The reason I am posting here is that I happen to have the exact same problem.  Not only do i have this same ice/condensation problem...I LIVE IN THE SAME BUILDING!  I didn't realize it until I saw your pictures that you posted. 

I tried to send you a private message through the forum, but it seems that you have blocked private messages.

I am in contact with our board, but, so far since our board management has changed over the past year, they do not know anything about your situation...so they are kinda giving me the same runaround they gave you (saying that i am the only one with this problem).
Please contact me...private message will be best...or just post in this thread.  
Thanks
Scott


----------



## Nestor_Kelebay (Dec 10, 2009)

Fozzy:

The LEAST you should be doing is collecting that condensation on your windows with a towel.  It could be that you have more condensation on your windows than your neighbors BECAUSE your windows are in the shaded side of the building, and don't get heated during the day by the Sun.

Putting a circulating fan on the floor will help a lot by warming the surfaces of the window.  However, my own experience in my apartment block is that warm air rises within the building, and that warm air carries humidity with it from the floors below.  The best thing to solve the problem is to buy a DEHUMIDIFIER, and to set it to keep a steady 50 percent relative humidity in your condo.  That will keep your windows dry.  You've got more condensation on your windows than would be suggested by normal living alone.  I expect the warm air from the condos below yours is rising up into your condo.  A fan will help by warming the window, but you really need to lower the humidity in your condo.

My own experience is that the worst windows for condensation in my building are all on the top floor, and the worst of the worst are all on the north east side of the building where they hardly get any direct sunlight on them at all.  I own a small 21 unit apartment block, and the top floor suites all come with a dehumidifier to prevent condensation on the windows in winter.


----------



## northernwhine (Jan 15, 2011)

We have ALot of ice on the windows and just now noticed ice on the inside of the walls.

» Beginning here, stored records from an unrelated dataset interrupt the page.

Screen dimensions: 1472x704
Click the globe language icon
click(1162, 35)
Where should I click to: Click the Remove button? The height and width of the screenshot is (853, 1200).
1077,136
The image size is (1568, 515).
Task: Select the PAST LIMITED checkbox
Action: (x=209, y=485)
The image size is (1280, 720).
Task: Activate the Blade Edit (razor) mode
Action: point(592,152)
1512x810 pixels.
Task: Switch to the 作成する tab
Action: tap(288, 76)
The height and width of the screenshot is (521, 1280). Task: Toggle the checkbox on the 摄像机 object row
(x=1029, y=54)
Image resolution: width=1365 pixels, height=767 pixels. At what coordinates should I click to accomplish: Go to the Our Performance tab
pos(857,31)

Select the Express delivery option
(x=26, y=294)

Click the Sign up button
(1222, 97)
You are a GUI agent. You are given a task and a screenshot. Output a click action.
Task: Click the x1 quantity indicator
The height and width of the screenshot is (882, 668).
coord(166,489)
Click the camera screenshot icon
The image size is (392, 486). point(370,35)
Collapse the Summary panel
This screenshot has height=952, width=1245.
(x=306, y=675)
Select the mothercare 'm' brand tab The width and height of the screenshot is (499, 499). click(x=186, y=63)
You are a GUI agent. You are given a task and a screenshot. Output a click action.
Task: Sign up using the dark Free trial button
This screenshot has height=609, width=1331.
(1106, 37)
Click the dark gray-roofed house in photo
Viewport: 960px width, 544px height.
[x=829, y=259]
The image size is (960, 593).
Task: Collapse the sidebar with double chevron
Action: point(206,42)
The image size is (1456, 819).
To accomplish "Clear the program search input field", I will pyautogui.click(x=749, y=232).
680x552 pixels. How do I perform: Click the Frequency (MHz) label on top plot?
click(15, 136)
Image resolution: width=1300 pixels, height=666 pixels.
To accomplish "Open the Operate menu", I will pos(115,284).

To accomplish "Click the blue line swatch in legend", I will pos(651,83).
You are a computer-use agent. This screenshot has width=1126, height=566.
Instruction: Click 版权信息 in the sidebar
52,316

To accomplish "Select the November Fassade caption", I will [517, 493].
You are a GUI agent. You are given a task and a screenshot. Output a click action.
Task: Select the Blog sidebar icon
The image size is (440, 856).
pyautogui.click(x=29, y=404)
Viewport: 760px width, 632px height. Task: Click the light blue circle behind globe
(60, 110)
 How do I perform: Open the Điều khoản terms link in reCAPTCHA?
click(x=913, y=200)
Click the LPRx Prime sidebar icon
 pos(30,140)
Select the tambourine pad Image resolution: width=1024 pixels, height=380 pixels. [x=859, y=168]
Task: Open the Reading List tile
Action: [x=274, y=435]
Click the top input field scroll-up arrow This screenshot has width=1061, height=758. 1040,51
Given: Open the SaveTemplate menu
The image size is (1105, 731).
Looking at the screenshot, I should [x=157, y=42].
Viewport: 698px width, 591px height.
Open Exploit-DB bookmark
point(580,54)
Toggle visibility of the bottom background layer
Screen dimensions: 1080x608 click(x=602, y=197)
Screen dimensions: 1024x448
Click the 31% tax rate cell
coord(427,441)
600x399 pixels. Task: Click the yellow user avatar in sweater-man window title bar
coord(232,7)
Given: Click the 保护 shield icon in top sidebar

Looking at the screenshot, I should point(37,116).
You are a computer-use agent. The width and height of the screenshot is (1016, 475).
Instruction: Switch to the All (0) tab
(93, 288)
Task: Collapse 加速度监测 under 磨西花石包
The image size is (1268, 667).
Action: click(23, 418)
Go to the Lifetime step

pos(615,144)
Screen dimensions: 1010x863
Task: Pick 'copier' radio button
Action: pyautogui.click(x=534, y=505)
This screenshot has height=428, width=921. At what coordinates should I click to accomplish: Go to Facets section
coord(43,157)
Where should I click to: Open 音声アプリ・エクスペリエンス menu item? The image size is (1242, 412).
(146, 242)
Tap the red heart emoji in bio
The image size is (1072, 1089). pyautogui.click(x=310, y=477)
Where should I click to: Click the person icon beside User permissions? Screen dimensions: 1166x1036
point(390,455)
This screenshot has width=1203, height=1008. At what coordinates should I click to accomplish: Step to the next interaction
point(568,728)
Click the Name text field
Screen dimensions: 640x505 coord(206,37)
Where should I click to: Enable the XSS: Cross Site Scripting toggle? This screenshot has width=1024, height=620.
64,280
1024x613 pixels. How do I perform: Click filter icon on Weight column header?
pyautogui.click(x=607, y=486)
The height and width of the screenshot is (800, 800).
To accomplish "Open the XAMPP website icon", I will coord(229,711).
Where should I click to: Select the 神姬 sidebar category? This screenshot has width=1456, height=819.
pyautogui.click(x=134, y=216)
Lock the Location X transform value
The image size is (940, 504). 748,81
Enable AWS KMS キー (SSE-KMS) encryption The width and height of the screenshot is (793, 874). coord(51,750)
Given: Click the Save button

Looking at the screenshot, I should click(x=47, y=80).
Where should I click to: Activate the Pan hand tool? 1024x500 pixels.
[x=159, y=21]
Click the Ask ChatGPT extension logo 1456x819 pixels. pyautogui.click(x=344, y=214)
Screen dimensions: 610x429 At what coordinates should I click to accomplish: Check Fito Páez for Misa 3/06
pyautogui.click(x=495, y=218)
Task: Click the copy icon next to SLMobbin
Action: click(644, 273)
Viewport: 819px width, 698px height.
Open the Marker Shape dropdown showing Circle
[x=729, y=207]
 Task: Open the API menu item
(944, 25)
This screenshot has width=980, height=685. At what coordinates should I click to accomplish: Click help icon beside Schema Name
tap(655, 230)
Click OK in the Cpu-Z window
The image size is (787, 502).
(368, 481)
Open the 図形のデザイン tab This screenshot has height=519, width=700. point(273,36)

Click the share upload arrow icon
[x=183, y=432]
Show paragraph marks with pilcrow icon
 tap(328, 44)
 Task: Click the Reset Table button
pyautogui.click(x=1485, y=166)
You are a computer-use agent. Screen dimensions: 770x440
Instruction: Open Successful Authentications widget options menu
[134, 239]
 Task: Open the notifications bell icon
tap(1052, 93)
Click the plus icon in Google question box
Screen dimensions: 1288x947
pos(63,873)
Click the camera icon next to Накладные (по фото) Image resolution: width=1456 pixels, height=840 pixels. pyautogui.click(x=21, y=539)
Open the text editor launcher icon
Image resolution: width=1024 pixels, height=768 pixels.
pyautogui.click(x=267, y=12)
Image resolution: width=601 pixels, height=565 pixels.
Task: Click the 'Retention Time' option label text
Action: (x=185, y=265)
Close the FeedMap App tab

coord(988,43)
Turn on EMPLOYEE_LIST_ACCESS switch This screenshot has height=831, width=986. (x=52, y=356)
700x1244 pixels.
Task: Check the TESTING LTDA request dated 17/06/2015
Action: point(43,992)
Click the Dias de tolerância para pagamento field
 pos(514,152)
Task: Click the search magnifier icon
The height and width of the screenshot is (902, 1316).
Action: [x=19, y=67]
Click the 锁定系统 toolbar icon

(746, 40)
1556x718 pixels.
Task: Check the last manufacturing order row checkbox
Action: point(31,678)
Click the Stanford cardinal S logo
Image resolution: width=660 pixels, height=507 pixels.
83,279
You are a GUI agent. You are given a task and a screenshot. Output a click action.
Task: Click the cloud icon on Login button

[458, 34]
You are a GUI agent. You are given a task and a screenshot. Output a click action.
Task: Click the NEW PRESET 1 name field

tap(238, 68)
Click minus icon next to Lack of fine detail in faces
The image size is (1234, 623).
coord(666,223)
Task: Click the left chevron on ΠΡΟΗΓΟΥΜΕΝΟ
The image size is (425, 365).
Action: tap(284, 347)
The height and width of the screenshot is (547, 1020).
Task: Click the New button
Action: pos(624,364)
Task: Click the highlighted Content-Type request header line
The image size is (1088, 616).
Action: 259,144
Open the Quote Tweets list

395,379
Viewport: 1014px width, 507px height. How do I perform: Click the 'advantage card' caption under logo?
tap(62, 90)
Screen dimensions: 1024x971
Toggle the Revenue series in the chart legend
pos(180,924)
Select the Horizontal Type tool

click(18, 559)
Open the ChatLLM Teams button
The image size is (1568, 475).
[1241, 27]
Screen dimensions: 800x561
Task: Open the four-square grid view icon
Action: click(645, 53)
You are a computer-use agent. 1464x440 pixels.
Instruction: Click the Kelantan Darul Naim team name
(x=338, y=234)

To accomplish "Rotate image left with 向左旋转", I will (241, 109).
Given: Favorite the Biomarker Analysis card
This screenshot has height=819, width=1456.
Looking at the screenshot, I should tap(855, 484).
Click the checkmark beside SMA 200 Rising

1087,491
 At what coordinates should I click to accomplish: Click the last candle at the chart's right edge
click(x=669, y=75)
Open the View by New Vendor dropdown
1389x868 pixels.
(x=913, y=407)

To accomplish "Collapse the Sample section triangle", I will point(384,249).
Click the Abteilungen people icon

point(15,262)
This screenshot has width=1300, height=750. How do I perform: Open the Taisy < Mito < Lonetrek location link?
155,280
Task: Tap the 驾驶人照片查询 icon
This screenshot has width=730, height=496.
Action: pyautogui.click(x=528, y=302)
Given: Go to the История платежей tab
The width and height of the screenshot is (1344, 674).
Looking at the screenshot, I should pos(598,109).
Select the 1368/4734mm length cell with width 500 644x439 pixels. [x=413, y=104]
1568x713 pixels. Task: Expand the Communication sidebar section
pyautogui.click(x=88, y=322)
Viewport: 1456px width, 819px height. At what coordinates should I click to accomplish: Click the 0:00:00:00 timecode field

Any suggestions at all would be appreciated.


----------



## joecaption (Feb 6, 2011)

Do a simple check. Full a glass with ice water, set it on the table. If water forms on the outside of it the rooms to moist. Just run a dehumidifyer and no water can form on the window.


----------



## designer-fixit (Feb 7, 2011)

i know it can be costly but you need double pained windows and and a special layer placed over the glass to prevent ice...will serve as an insulated layer...... i dont know all the tech names but this what need to happend


----------